Outside groups poured significant money into these retention fights, turning what usually are low-profile retention votes into national proxy battles over the judiciary and election rules. Observers estimated more than $15 million in spending, a sum that dwarfed typical retention election funding and underscored how national political interests saw this as a test of who controls Pennsylvania’s legal landscape. That kind of spending made the race noisier and more polarized than previous retention efforts.

Republicans framed the effort to remove the justices as accountability for a court they say repeatedly sided with Democratic officials on contentious policy choices, including pandemic shutdowns and rules for mail-in voting. That messaging leaned on frustration with judicial decisions that had real political consequences, and GOP strategists made the case that changing the court would protect election integrity and curb perceived overreach. Historically, removal in a retention race is rare in Pennsylvania, with Russell Nigro’s 2005 defeat standing out as a notable exception.

The broader clash between GOP priorities and the judiciary has been sharp this year as conservative activists and Republican officeholders criticized judges for blocking or modifying elements of former President Trump’s agenda. Trump weighed in directly on the Pennsylvania fight, calling for the ouster of the three justices and asserting that they “ruled for Sleepy Joe Biden over and over, and interfered in the 2020 Election” and that it was “time for Justice.” That intervention reflected how national figures viewed the stakes and sought to rally the conservative base.

A central legal flashpoint has been the handling of mail-in ballots from the 2020 election, where Republicans had sought dramatic relief that the state Supreme Court did not deliver. The court rejected an effort to toss out about 2.5 million mail-in ballots, a decision that remains a rallying grievance for Republicans who say rules were applied unevenly and ought to be revisited. In later contests, the justices produced a patchwork of rulings that granted the GOP some wins while denying others, leaving both sides with reasons to claim partial vindication.

Pennsylvania justices serve 10-year terms and can stand for retention until they hit mandatory retirement at age 75, a system that blends long tenure with periodic voter review. Christine Donohue is 72, which means she will not be able to complete another full 10-year term if she runs again, and that complicates long-term strategic calculations for both parties. These age and term rules shape how parties plan judicial contests and where they invest resources over time.

Democrats warned voters that flipping the court would threaten access to reproductive health services and other protections, while Republicans argued the fight was about restoring balance and preventing activist rulings.

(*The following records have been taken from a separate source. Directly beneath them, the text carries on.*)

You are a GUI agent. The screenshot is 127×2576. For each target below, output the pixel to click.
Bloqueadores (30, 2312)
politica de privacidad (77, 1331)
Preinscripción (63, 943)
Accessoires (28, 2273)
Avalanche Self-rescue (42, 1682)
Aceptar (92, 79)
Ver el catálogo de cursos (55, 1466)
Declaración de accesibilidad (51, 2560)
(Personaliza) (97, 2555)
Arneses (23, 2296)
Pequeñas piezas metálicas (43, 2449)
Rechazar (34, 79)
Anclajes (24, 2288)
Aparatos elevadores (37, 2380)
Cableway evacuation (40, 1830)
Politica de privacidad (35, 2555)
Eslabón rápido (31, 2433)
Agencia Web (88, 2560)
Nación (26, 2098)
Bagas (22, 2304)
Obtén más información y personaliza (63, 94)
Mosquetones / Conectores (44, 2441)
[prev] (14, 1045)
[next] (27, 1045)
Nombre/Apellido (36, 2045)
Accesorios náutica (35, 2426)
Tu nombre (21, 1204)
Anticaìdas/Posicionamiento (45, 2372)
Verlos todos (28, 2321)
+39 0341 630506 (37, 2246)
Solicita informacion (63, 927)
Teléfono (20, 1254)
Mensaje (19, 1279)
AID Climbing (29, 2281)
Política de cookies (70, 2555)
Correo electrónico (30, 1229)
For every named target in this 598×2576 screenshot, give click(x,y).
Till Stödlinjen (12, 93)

Democratic Gov. Josh Shapiro summed up his side with a statement that read, “Tonight, folks across our Commonwealth sent a resounding message by voting to retain all three Supreme Court Justices who will continue to defend the rule of law, safeguard our elections, and protect our constitutional rights.” That contrast of messages framed the election as a choice between continuity and change.

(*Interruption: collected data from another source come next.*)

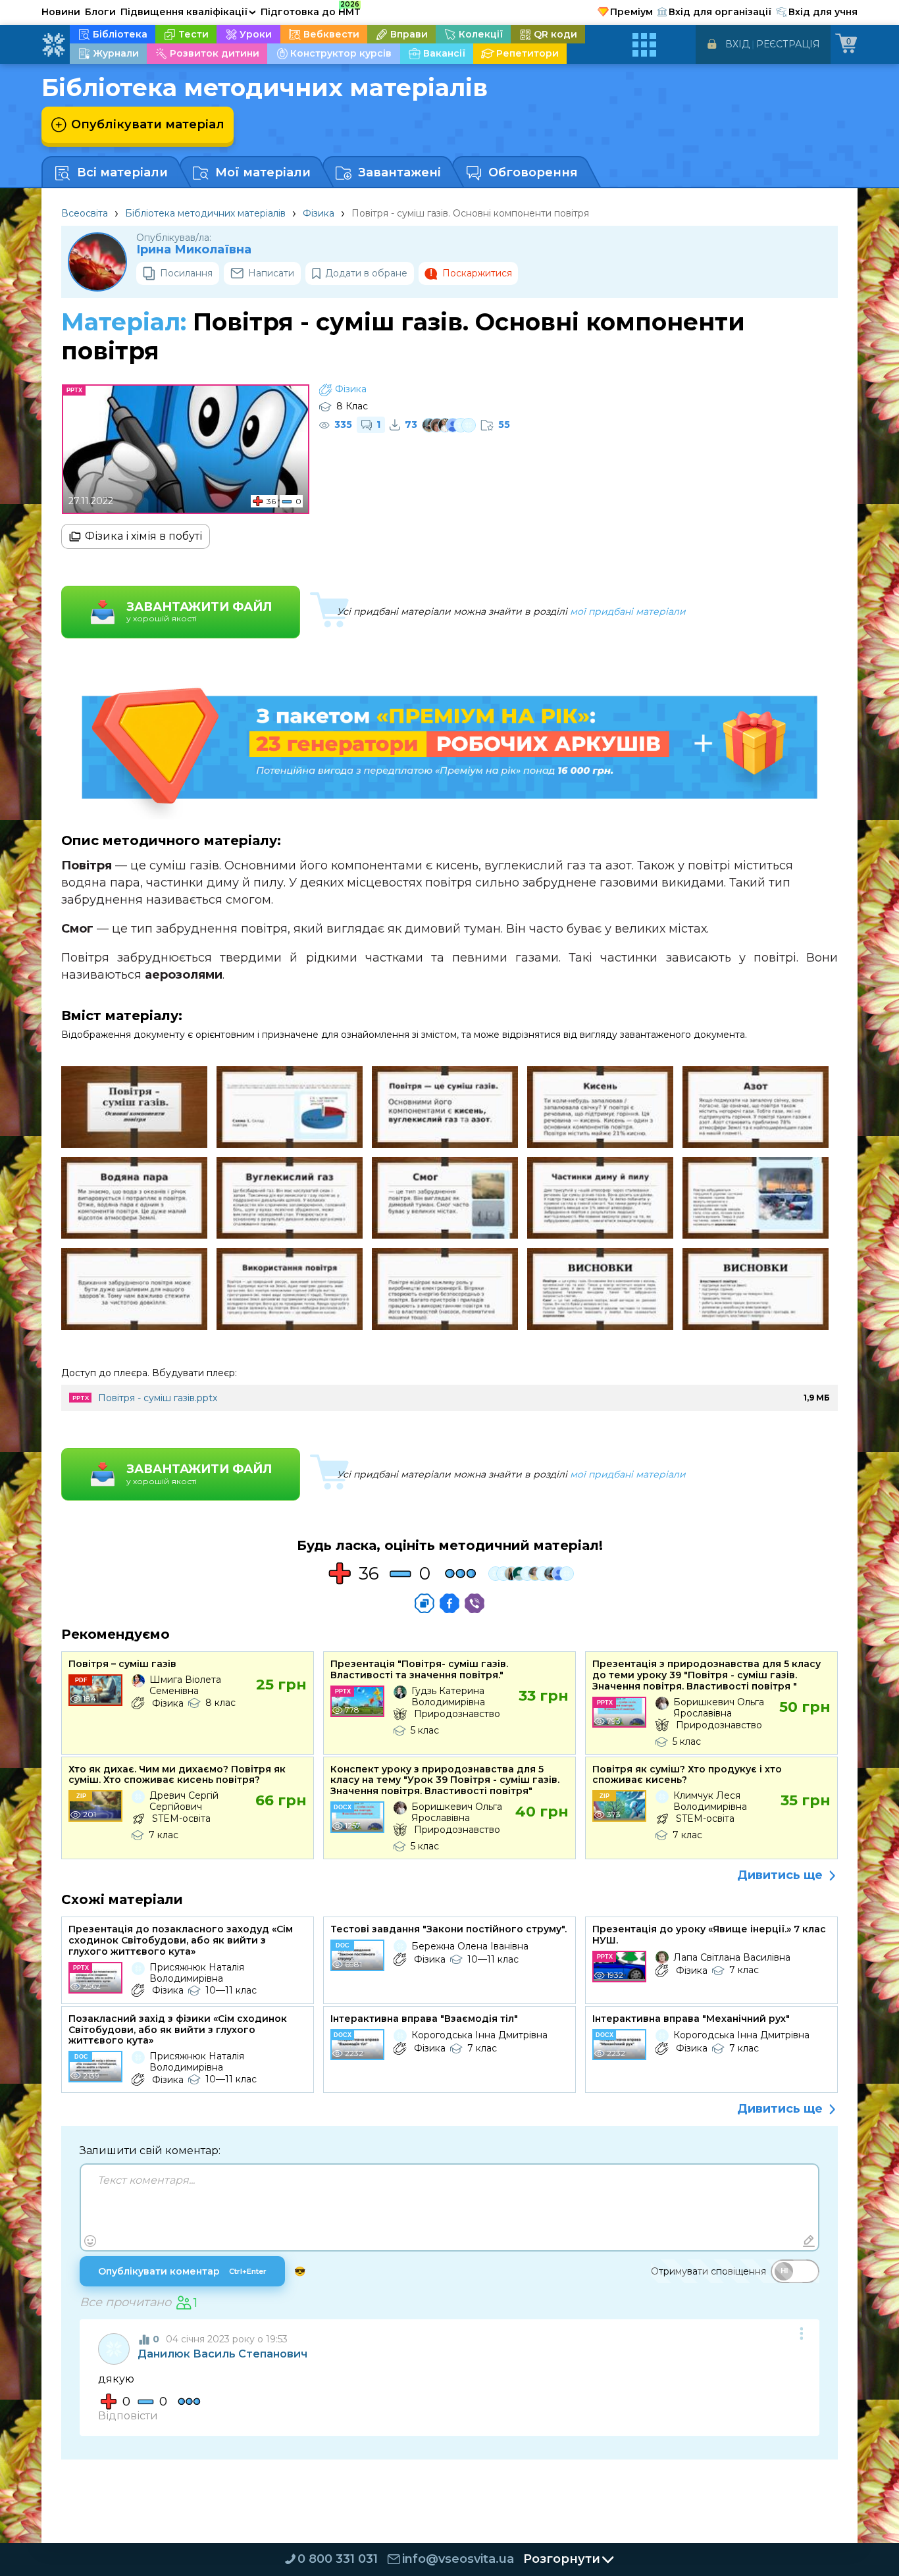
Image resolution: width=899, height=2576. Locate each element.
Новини (60, 12)
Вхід (737, 44)
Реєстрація (788, 44)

For Republicans, the loss in Pennsylvania follows an expensive and painful cycle of judicial battles that included a high-profile Supreme Court fight in Wisconsin earlier in the year, and it means recalibrating strategy rather than conceding the playing field. Conservatives will likely push harder on legislative fixes, candidate recruitment for future judicial contests, and continued legal challenges to election procedures they argue were mishandled. The outcome ensures the current court will keep shaping disputes, and it forces Republicans to decide how to respond politically and legally without retreating from the central claims that drove the campaign.